What is required = Search the records for the line with "Task: Select the Externe Passkeys tab label". Output that line and each line after it, exactly, and stop at the end; omit pictures.

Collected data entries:
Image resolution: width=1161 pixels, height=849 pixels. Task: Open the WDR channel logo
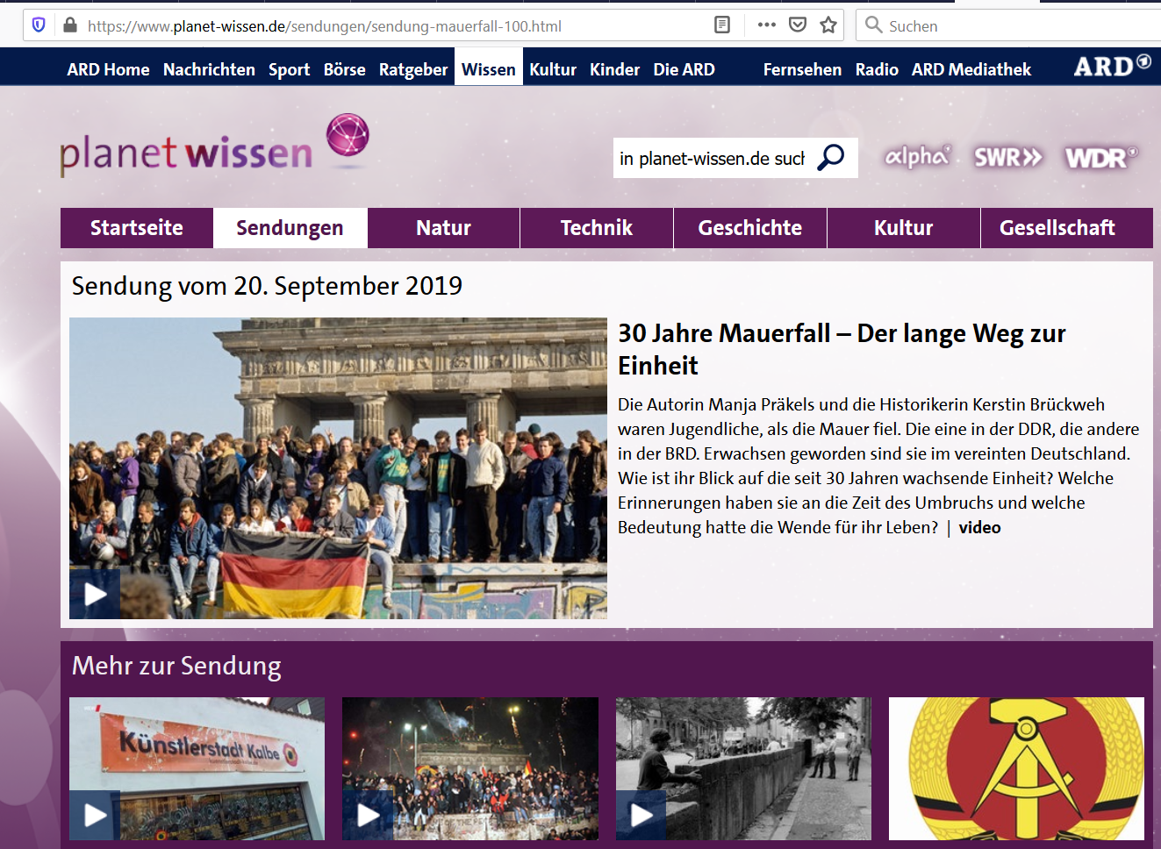1100,158
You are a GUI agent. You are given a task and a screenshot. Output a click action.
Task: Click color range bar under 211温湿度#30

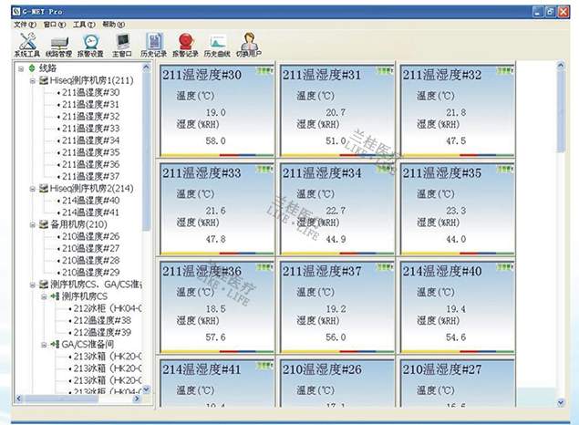217,155
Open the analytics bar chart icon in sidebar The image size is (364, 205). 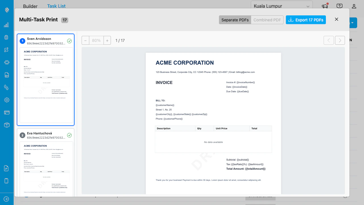click(x=6, y=25)
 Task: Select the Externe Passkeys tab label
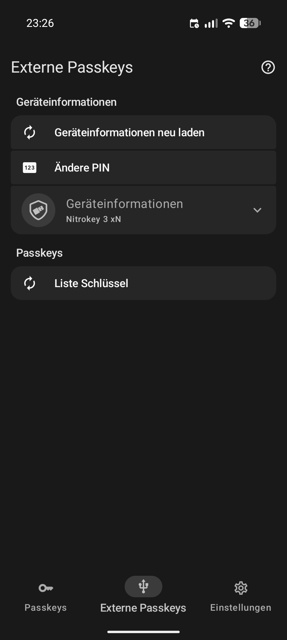(x=143, y=608)
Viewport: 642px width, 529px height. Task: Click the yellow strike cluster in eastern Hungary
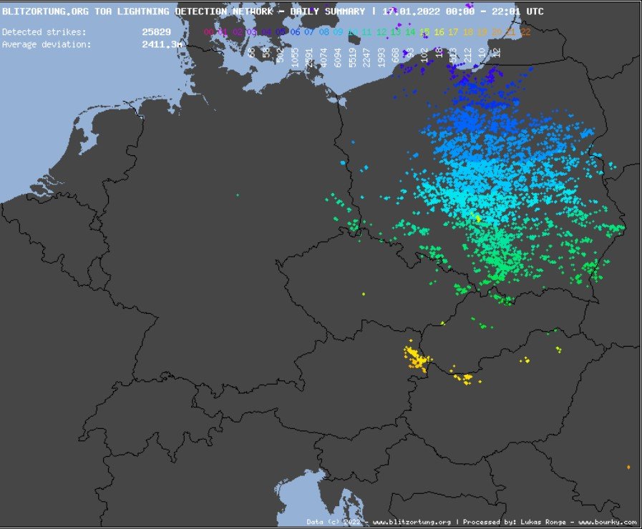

Answer to this problem =
 Task: Select the Externe Passkeys tab label
(x=143, y=608)
Viewport: 642px width, 529px height. Task: Click the yellow strike cluster in eastern Hungary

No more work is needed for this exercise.